Systematically Scrutinizing the Impact of Substitution Sites on Thermostability and Detergent Tolerance for Bacillus subtilis Lipase A
datasetposted on 16.01.2020 by Christina Nutschel, Alexander Fulton, Olav Zimmermann, Ulrich Schwaneberg, Karl-Erich Jaeger, Holger Gohlke
Datasets usually provide raw data for analysis. This raw data often comes in spreadsheet form, but can be any collection of data, on which analysis can be performed.

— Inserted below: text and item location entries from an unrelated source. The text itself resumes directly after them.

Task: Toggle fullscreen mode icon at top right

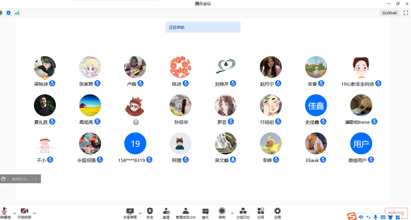Action: tap(406, 13)
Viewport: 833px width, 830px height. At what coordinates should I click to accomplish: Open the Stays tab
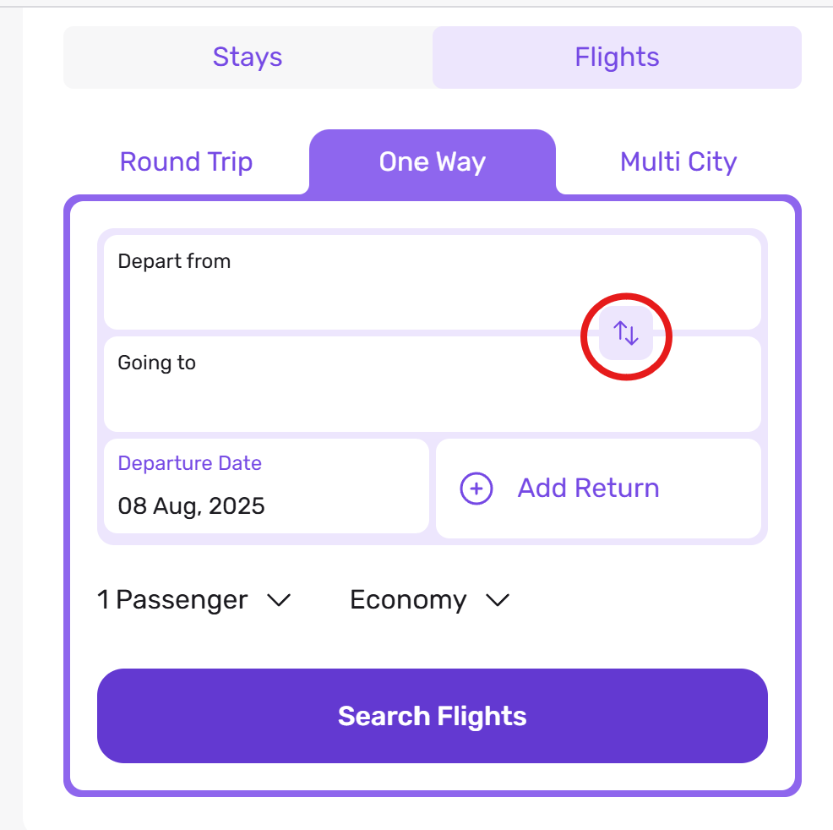[x=248, y=57]
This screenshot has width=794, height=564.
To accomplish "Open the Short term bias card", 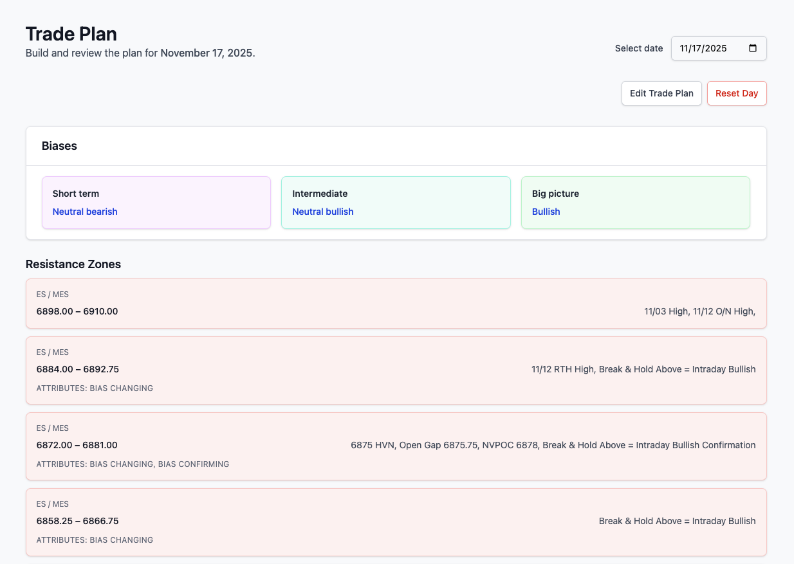I will pos(156,202).
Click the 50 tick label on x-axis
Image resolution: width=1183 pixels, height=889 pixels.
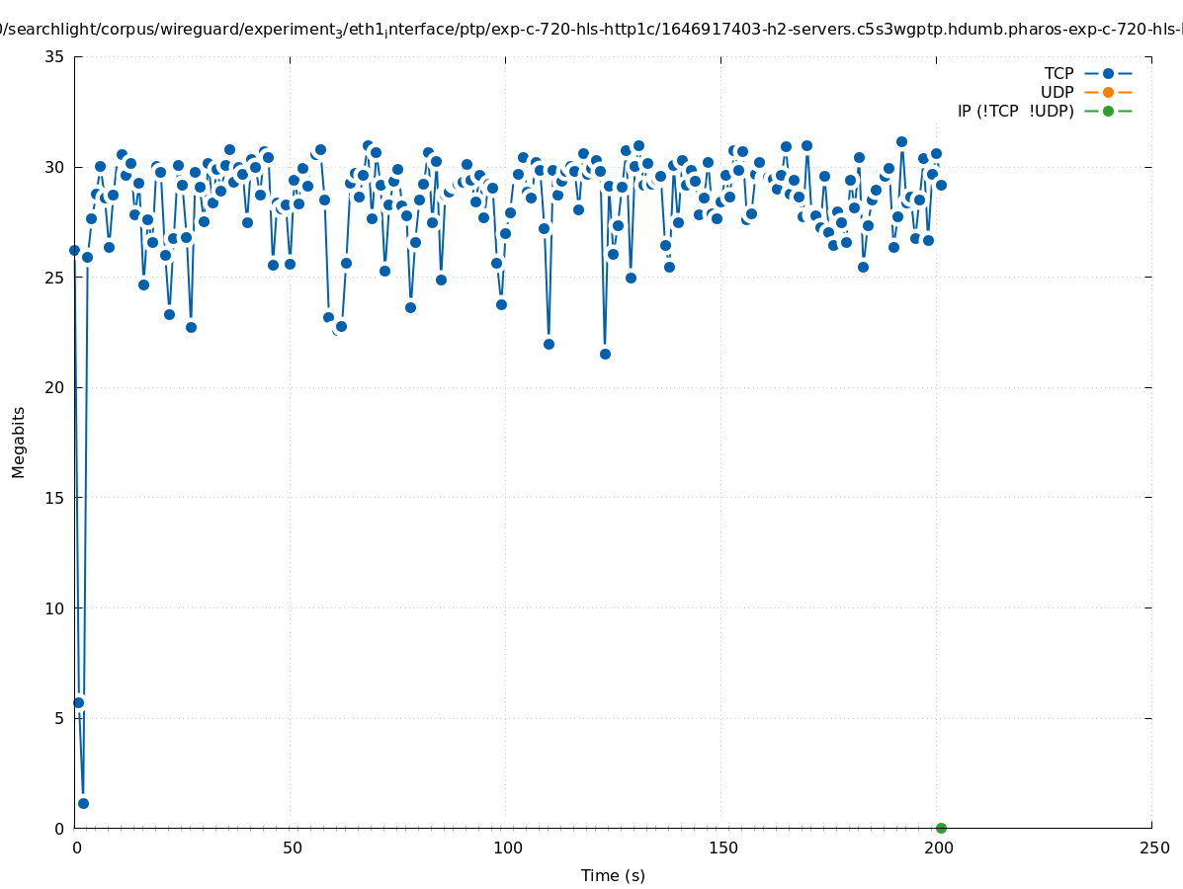(292, 848)
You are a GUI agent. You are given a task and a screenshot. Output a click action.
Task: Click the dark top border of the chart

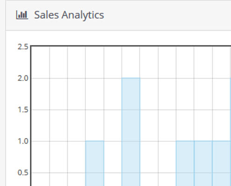coord(131,46)
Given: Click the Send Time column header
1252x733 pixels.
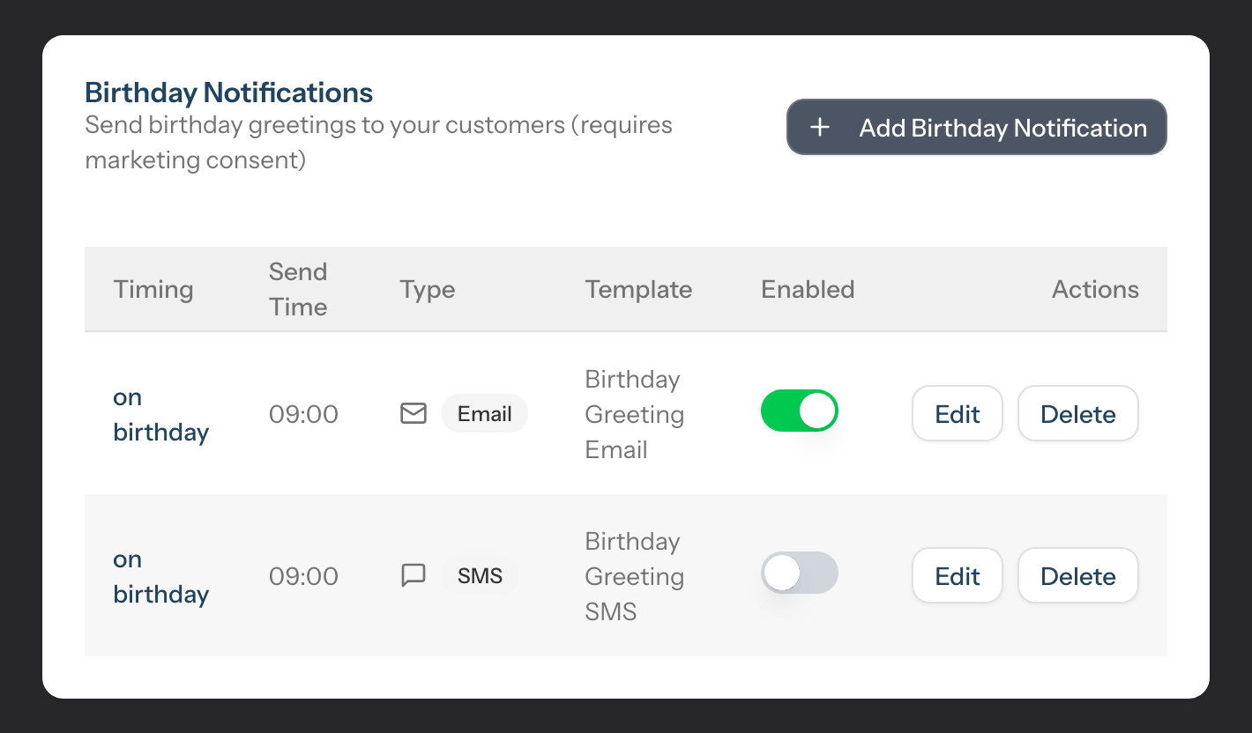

Improving an enzyme’s (thermo-)stability or tolerance against solvents and detergents is highly relevant in protein engineering and biotechnology. Recent developments have tended toward data-driven approaches, where available knowledge about the protein is used to identify substitution sites with high potential to yield protein variants with improved stability, and subsequently, substitutions are engineered by site-directed or site-saturation (SSM) mutagenesis. However, the development and validation of algorithms for data-driven approaches have been hampered by the lack of availability of large-scale data measured in a uniform way and being unbiased with respect to substitution types and locations. Here, we extend our knowledge on guidelines for protein engineering following a data-driven approach by scrutinizing the impact of substitution sites on thermostability or/and detergent tolerance for Bacillus subtilis lipase A (BsLipA) at very large scale. We systematically analyze a complete experimental SSM library of BsLipA containing all 3439 possible single variants, which was evaluated as to thermostability and tolerances against four detergents under respectively uniform conditions. Our results provide systematic and unbiased reference data at unprecedented scale for a biotechnologically important protein, identify consistently defined hot spot types for evaluating the performance of data-driven protein-engineering approaches, and show that the rigidity theory and ensemble-based approach Constraint Network Analysis yields hot spot predictions with an up to ninefold gain in precision over random classification.